Opinion to the queries on the subject:
The pump is going to experience the fluid which is mostly oily water. Most of which is water settled down by density difference and the pump is going to trip when the online analyzer detects more oil. Then isn't adding vapor pressures an overestimation of the actual vapor pressure at pump suction?
No, it is not overestimation. Water and oil is practically immiscible (solubility of one to other approaches 0), so vapor pressure of the pumped liquid is the sum of vapor pressures of water and oil at max operating temperature, irrespectively of the proportions. Raoult's law is not applicable here.

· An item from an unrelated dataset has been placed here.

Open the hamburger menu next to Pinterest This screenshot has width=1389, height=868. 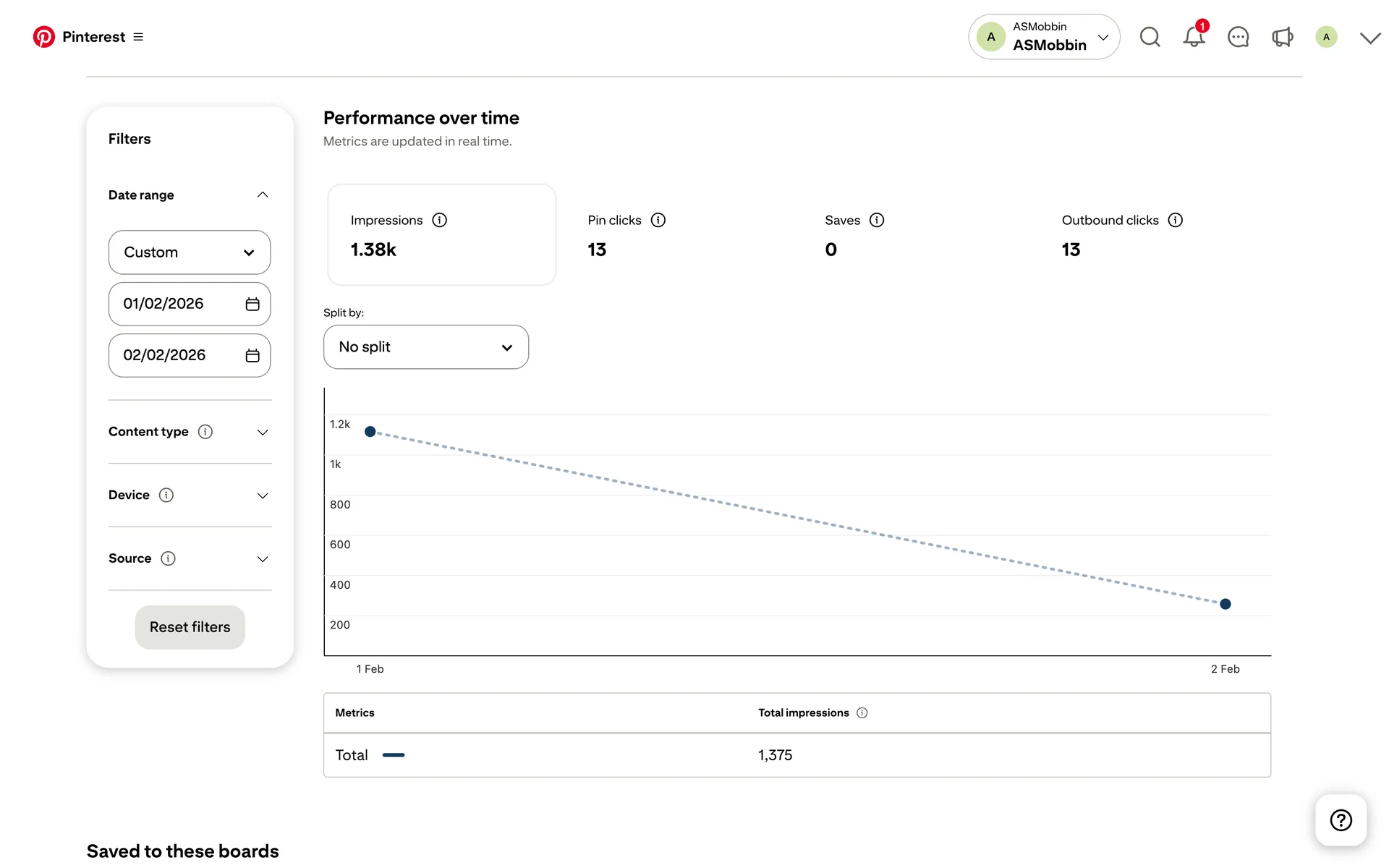(x=138, y=37)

If oil content were 0, then vapor pressure would be that of pure water.
Even in case of oily water, NPSHa is not expected to rise to a level too high for a pump (seeing that crude is not heated).

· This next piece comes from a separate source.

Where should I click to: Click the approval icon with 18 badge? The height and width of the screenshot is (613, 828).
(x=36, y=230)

Is the ring for interconnecting the drawoff sumps in large tanks a normal practice? I haven't ever been to a site but if it is a normal practice, I think I can go with more than one sump and keep things simple.
The ring seems not to be a normal practice, I have not seen it or heard of it. One sump seems not to be a normal practice, either. Probably cone-down bottom instead of cone-up could settle the issue (see previous post by kkala).

I was talking of 2.4 m/s in 6" suction pipe not discharge pipe. I heard that there is a limit for max. suction velocity since high velocity may result in eddy formation which can cavitate pumps even when NPSHa is sufficient
The previous post meant that since 3 m/s has been recommended as limit for discharge pipe, erosion or vibrations (due to velocity) would be within acceptable limit in suction pipe of 2.4 m/s. Of course 2.4 m/s is not recommended for 6" suction pipe in practices, a limit would be 1.5 m/s or 1.5 psi/100 ft (whichever is stricter) according to a practice. We would accept higher values exceptionally, as long as static pressure was high enough to sustain required NPSHa.
Though not heard of it before, the eddy formation concept can have weight, seeing that eddies can create variation in local pressure and the minimum of these pressures should be considered in NPSHa calculation. Variation may not be wide in the specific case (Re~50000), yet assessment is not easy for me.
However I understand size higher than 6" can be used in this case (previous post).

At any case it seems now that this is a new installation, so some basic design concepts can be determined or revised. E.g. a cone-down tank would eliminate need of sumps and ring (I cannot tell operating difficulties of cone-down tanks versus cone-up tanks though).

Edited by kkala, 15 May 2010 - 01:44 AM.